* [Reading text]
## BEGIN

Each champion has self-interest in helping, a method of helping, and a group of people for whom he or she is the expert. The marketplace teaches us to defend our uniqueness, and under normal conditions that would keep these champions from joining Scott.

But Scott’s posture is different — his only mission is to serve champions. He believes that if his platform helps champions do what they already want to do, a torrent of collaboration and wellness will be unleashed.

At first, Scott’s gameplan is met with suspicion. How can a profit-making enterprise have a world-changing social mission? It turns out that how you build an enterprise and why you build it is more important than what kind of enterprise it is. Transparency, a deep longing for rich relationships, and allowing for mutual self-interest is attractive to others who see the power of his platform.

Like you, perhaps, I have been bringing people together and saying things like, “If you want to change the world, leave your ego and logo at the door and let’s collaborate.” Scott is teaching me that it’s human nature for people to meet their own self-interest.

If we can organize ourselves in ways that allow room for self-interest, then collaboration can be enabled as a powerful outcome and not a sacrifice.

Getting clarity and confidence on why you want to be generous, the currencies you have to spend, and the resources you have to give are the benefits of a Generosity Gameplan. Scott is spending himself and allowing others to do the same. World changing will be the result.

Maybe we don’t always have to leave our egos and logos at the door. I wonder, do you see a place for self-interest in generous endeavors?

## END

* [What the exercise asks] Decide whether each statement agrees with the passage on Scott's gameplan, answering yes or no and quoting the words from the passage that settle it. 1. Serving champions is Scott's only mission. 2. Scott's gameplan was trusted from the start. 3. The writer insists that egos and logos must always be left at the door. The data that comes next has nothing to do with this text.

* [Source material]
## BEGIN

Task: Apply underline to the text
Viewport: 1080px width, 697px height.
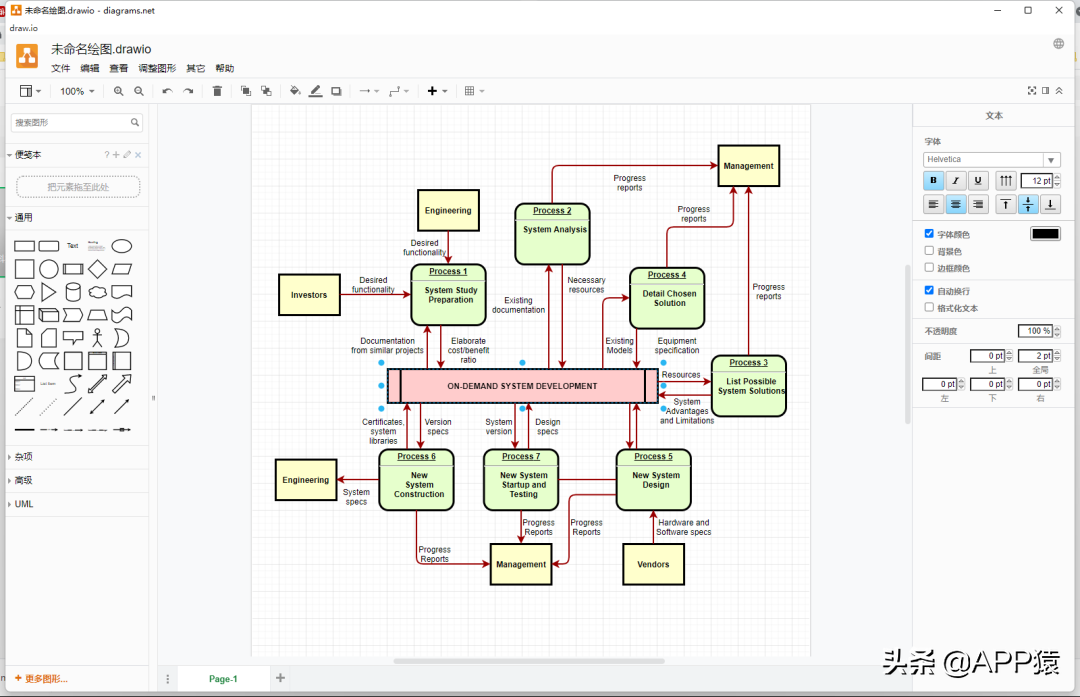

## END

* [Output of the task]
1. Yes: "his only mission is to serve champions."
2. No: "At first, Scott’s gameplan is met with suspicion."
3. No: "Maybe we don’t always have to leave our egos and logos at the door."